Officially, Matt is the site expert, editor and media representative for Redbird Rants, the St. Lous Cardinals Fansided page. Unofficially, he’s go-getter with a deep understanding about how to create engaging sports content people want to read. Along with writing, editing and social media management, Matt has been featured on podcasts for the Kansas City Royals and Love Sport Radio out of London. He took the Redbird Rants site from 300,000 viewers to 900,000 viewers during his two years with them, and kept the platform updated with fresh content even during the 2020 MLB season pause due to to COVID-19.
You have been passionate about baseball since I met you, how did you go from a super-fan to the Site Expert of a major website?
I’ve always been an avid reader of Redbird Rants and many other blogs in the Cardinals world of content, but the change came in Spring 2018 when I saw they had an ad up looking for new contributors. I debated it for a while, but finally decided to write and submit a post and was lucky enough to get taken aboard. I think the key there is a willingness to throw your hat in the ring. Once I was a contributor, I wrote for eight months until December of 2018 when the former editor stepped down. At that point, I once again saw an opportunity for initiative and expressed my interest in the role. After a trial run, my writing and editing proved I had what it too, and my success has really taken off from there.
Research is so important for publishing commentary, what is your process when choosing and writing about a topic?
Normally, I start with an idea or a statistic and research it as I write. It happens more often than I expect, but I frequently find that my argument changes based on what statistics and research I can find. I try not to cherry-pick stats that just support what I’m arguing and sometimes have to restructure the beginning parts of my article to fit what new conclusion I’ve found. Some would say it’d be smarter to brainstorm and research first followed by writing my thoughts, but I’ve found that I write with the best flow when I lay down some words and follow where my research leads me.
How do you decide what content will do well and what your audience will be most impacted by? How do you create conversations from the media you publish?
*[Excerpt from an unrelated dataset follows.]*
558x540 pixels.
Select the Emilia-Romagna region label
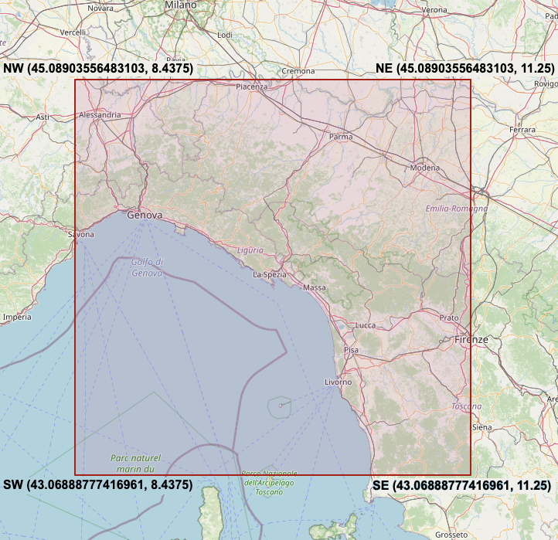click(x=456, y=209)
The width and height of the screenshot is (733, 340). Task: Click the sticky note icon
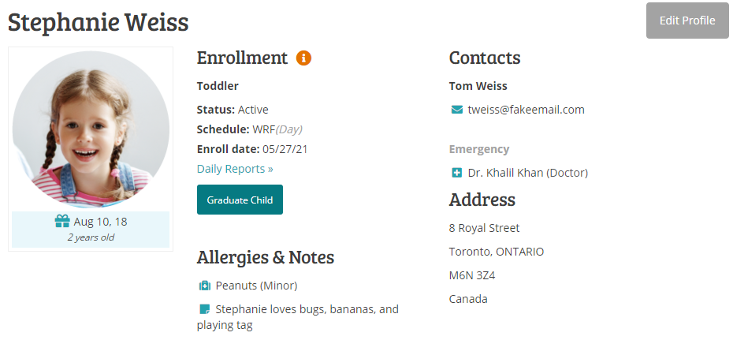click(205, 309)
At least in my experience, outside of a few topics that consistently do well, every piece has boom or bust potential. It can be really frustrating at times when you work on a piece for a while and then it flops, but then you spend 20 minutes on something quick like a news piece and it blows up. While I’m measured on my view count, it’s reasons like the boom or bust potential that I strive to just provide the best overall content rather than being click-bait. I am a big believer that if you put out good work, make well-backed arguments and push to educate as best as possible, the views will all even out the way they’re supposed to. I think it’s with compelling points rather than just news pieces that make those good conversations with readers.
“Never stop writing and to never stop reading; the best way to get better at writing is to write and reading other people just helps everything … do both of those things but never stop looking for opportunities to do more.” – Matt Graves
Baseball has slowed down for coronavirus, but you haven’t. How do you keep the momentum going without having fresh plays to analyze?
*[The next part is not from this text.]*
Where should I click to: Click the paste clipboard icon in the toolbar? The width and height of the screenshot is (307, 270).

The absence of baseball has really put pressure on me to grow as a writer. With no new stats or info coming in, it’s forced me and the rest of the contributors at Redbird Rants to dig deeper into overlooked arguments and revisit historical content. It also allowed us to dive into the MLB Draft much further than we ever have before. Exploring these new areas really helped us grow as a site.
What advice would you give to someone who wants to get into sports writing or content creation?
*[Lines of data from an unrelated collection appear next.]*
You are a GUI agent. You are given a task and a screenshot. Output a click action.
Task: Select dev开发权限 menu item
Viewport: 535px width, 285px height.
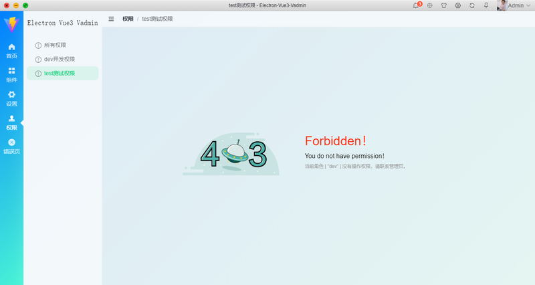(63, 59)
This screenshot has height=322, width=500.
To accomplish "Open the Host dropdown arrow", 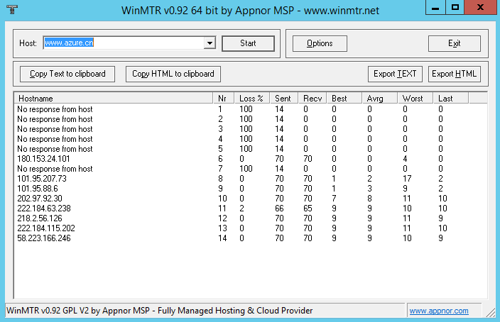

The biggest advice I can give to others is to never stop writing, never stop reading and never stop searching for more opportunities to throw your hat into the ring. I’m not sure where my path will go from here, but I do know if I had never put myself out there, I would never be where I currently am.
What are some lessons you’ve learned about connecting with your audience having a background as a consumer and now a content creator?
One of the biggest lessons I’ve learned is to never let yourself get emotional when interacting with readers. I’ve been called an idiot and plenty of worse insults many times, but one over-emotional response from me I would lose my job and make a fool of myself. Interactions are always better when I can calmly coax the argument out of the reader, even if they say I’m an idiot. Cooler heads always prevail in comment sections.
What do you think is next for baseball?
I think the next thing baseball needs to figure out is how to get out of its own way. The season is on track to start now, but for the past three months, there were very ugly negotiations made public about what the 2020 season would look like. Between the players and the owners, only outcome was a bad look for baseball. They had a fantastic chance to lead the return of sports and start at the beginning of July, but are now delayed until the end of the month because of the owners’ greed. If the two sides can figure out how to get on each other’s teams, baseball will take off. If this trend continues, the next round of labor negotiations post-2021 season is going to be even uglier and much more public.